### Exercise goal
Would you give the entries below again in full, exactly as they stand?
————
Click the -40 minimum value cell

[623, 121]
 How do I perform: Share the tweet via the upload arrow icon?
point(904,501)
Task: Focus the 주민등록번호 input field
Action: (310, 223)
————
### Task answer
Click the -40 minimum value cell

[623, 121]
 How do I perform: Share the tweet via the upload arrow icon?
point(904,501)
Task: Focus the 주민등록번호 input field
Action: (310, 223)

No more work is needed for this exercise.